The Signpost


Lila Tretikov: the WMF needs your input in developing our strategy

In 2010, the Wikimedia community and the Wikimedia Foundation collaborated to develop a five-year strategy for the movement. The final strategy focused on major priorities such as increasing the number and diversity of contributors to our movement, the amount and quality of knowledge in our projects, and the number of people we reached every month.

Last year, in anticipation of the end of those five years, the Foundation began reviewing our progress. In 2015 the movement reached a long-standing goal of stabilizing the overall number of highly active editors on the projects. In other areas, such as increasing Global South contributors and improving gender diversity, more progress is needed. Overall, the movement targets adopted by the Wikimedia Foundation’s Board of Trustees in 2010 have not been reached yet and are still applicable today.
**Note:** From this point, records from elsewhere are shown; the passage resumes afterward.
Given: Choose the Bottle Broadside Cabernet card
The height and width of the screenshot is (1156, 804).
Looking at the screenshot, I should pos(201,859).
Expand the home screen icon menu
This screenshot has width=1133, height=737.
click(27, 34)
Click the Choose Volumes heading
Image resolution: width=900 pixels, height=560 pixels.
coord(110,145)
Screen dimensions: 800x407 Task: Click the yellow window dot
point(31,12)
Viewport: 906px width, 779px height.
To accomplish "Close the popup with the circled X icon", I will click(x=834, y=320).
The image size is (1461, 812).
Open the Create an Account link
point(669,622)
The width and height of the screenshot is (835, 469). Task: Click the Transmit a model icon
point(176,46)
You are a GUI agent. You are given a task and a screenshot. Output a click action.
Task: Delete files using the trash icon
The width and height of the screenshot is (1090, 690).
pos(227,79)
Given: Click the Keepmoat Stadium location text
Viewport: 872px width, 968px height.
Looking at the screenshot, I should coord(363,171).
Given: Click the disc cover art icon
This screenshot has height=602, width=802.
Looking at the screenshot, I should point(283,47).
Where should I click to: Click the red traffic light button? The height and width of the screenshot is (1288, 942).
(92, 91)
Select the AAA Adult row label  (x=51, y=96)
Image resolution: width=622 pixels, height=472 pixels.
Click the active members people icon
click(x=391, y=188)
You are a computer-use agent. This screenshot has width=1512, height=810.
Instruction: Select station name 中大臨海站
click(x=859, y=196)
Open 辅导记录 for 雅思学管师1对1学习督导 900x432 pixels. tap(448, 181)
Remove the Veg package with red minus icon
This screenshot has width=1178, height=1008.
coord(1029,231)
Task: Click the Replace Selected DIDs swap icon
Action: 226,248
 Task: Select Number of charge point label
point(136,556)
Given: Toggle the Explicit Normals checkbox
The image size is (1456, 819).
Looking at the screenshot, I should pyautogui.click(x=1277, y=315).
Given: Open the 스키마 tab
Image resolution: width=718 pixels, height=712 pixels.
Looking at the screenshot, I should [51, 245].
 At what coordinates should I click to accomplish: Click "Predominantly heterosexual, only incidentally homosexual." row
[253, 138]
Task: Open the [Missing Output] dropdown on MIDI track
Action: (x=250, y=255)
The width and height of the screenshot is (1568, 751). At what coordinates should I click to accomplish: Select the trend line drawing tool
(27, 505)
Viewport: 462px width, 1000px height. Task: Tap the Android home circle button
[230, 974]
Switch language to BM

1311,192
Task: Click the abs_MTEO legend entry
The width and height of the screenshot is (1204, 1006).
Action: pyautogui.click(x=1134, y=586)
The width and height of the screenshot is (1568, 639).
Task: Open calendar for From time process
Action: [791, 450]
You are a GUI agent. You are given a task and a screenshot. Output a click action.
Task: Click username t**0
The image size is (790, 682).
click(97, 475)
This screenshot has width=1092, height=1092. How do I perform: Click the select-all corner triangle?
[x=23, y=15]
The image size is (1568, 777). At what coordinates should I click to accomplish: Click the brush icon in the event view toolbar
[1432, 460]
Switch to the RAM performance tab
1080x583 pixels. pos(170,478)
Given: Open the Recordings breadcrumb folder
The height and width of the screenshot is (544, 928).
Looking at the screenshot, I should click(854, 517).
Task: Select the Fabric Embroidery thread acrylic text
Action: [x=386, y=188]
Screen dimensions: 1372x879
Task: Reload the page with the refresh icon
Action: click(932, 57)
Therefore this year, we decided to focus on the role of the Foundation in supporting our movement and our vision, which we see as conceptual triangle of reach, communities, and knowledge:

While these provide a framework for our overarching goals, the Foundation needs a practical plan that will:

To make our plan as effective as possible, we will limit the scope of this strategic planning to the Foundation as one global organization within the broader movement. We are inspired by the efforts of the communities and Wikimedia movement affiliates, which support overall movement goals through independent local strategies tailored to their own strengths, capacities, and operating environments.

Last week, we launched a community discussion about this planning, focused on the topics of reach, communities, and knowledge. Building on the outcomes of our spring 2015 consultation with readers and editors, we have identified a number of approaches that could guide the the Foundation’s future plan and actions. Today, we’re asking for your input and contributions. The community is the primary catalyst of the movement, and the success, health, and participation of contributors is central to any Wikimedia Foundation strategy. Your thoughts will be essential in informing how the Foundation can best contribute to the Wikimedia movement going forward.

The consultation will be open until February 15. We invite you to participate and look forward to your thoughts.

Lila Tretikov is the executive director of the Wikimedia Foundation.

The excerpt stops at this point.